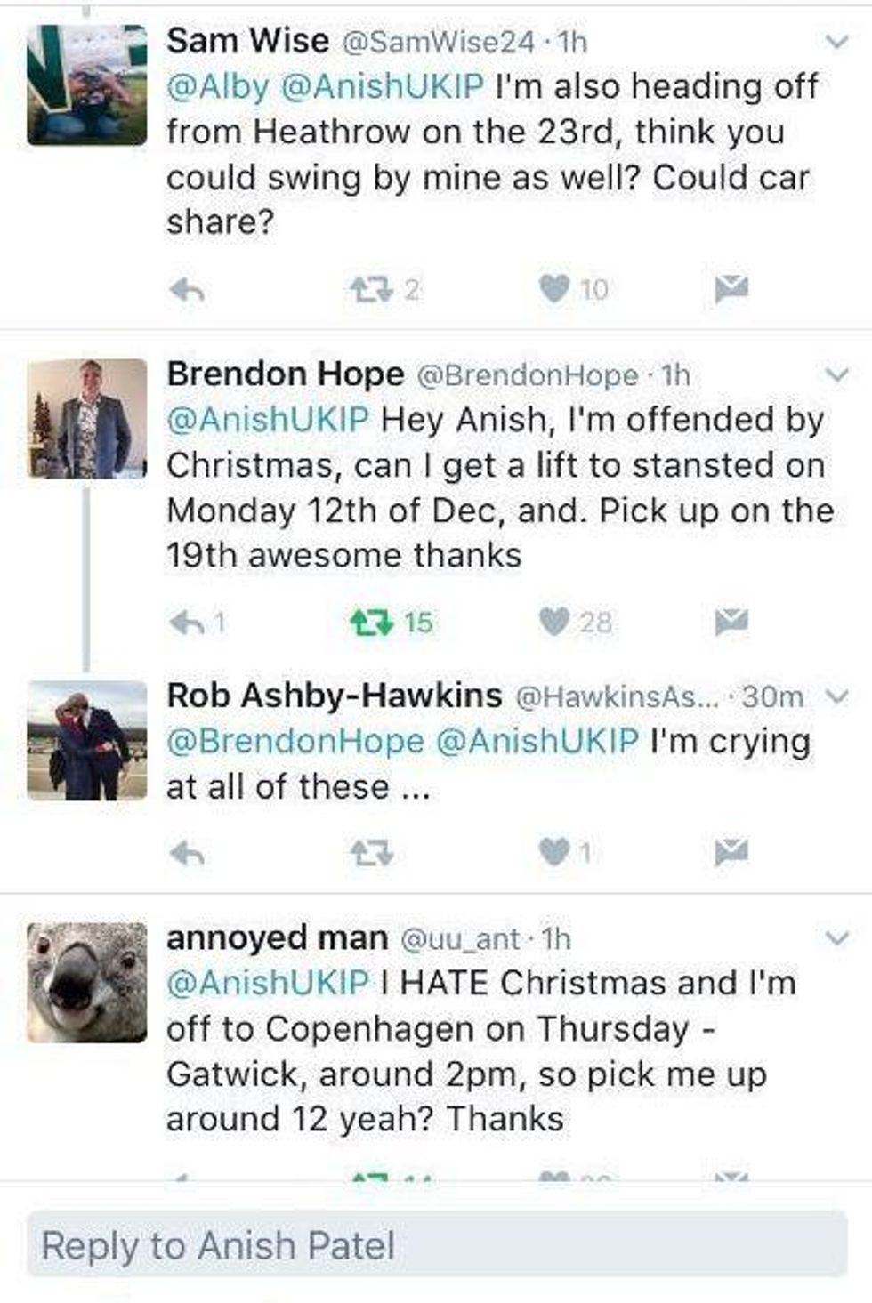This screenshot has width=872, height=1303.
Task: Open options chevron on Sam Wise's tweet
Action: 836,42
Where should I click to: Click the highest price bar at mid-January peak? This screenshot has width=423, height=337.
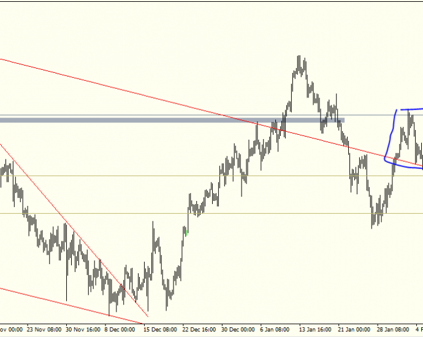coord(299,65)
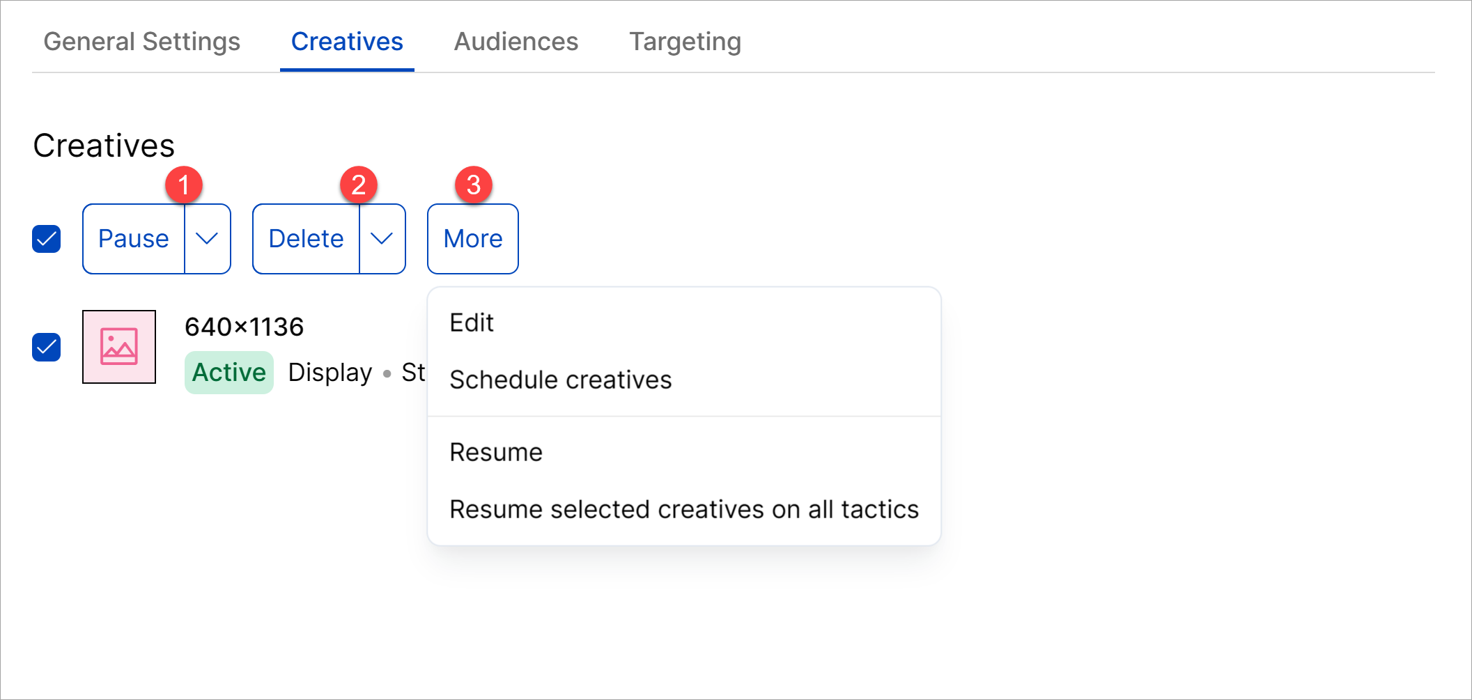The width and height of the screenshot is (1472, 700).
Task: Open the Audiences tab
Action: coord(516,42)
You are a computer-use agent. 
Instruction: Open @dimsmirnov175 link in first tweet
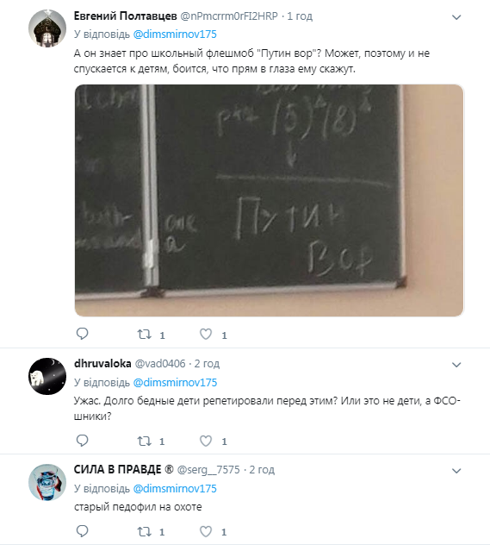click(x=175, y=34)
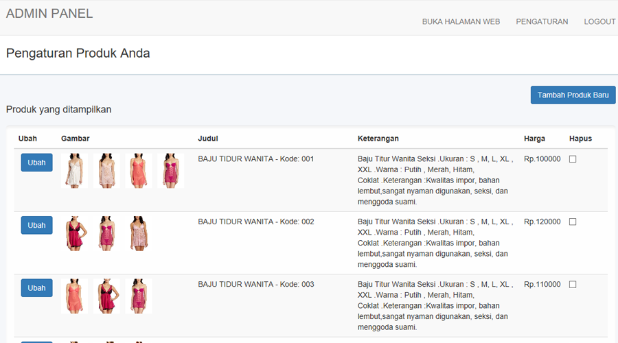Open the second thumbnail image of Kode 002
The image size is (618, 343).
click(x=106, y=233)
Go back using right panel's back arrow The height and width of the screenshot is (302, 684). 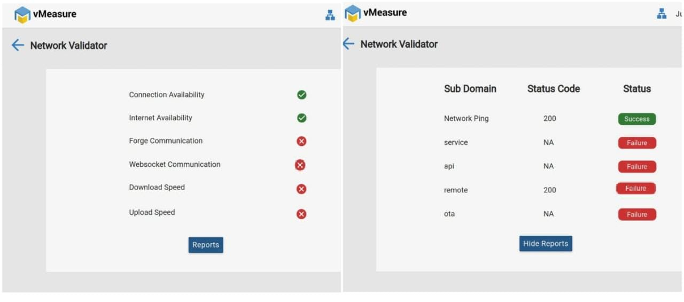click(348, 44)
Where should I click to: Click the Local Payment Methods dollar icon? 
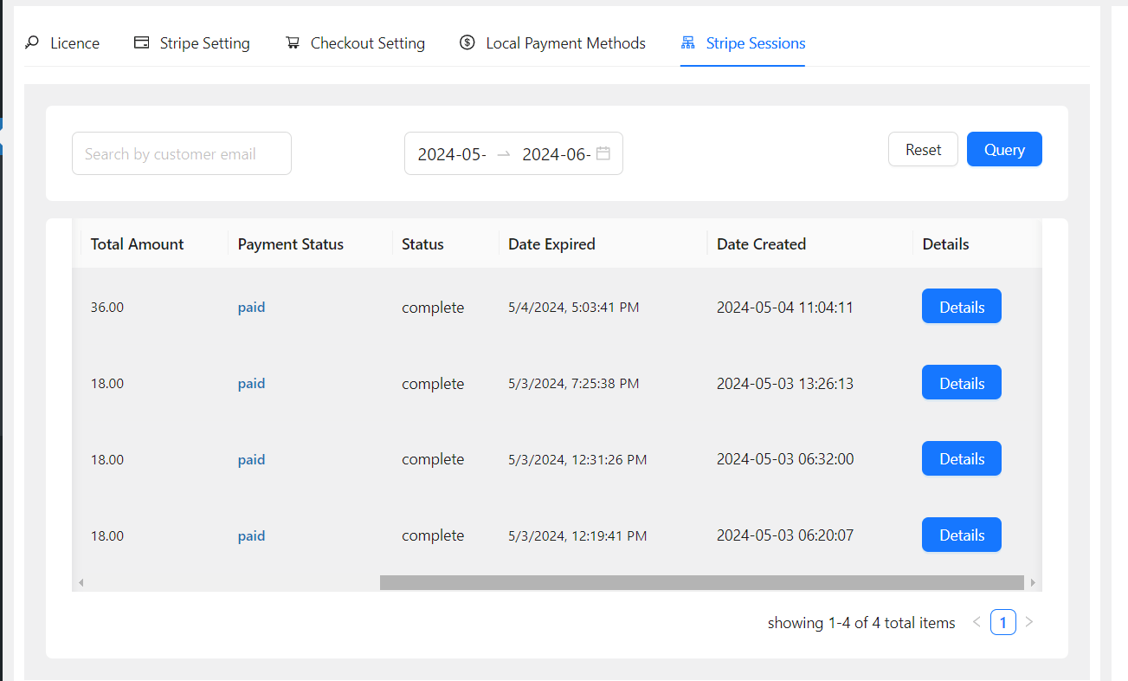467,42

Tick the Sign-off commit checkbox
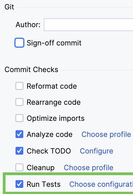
****************************************
• **REQUIRED ACTION**:
Would you give again, exactly, the lines in the data above that run from the line containing "Where should I click to: Click the highest" to the line containing "You are a computer-use agent."? Include both ends and no pictures.

• **PROBLEM SOLUTION**:
Where should I click to: Click the highest price bar at mid-January peak? This screenshot has width=423, height=337.
coord(299,65)
The width and height of the screenshot is (1472, 700).
Task: Open the Audiences tab
Action: coord(516,42)
You are a computer-use agent. 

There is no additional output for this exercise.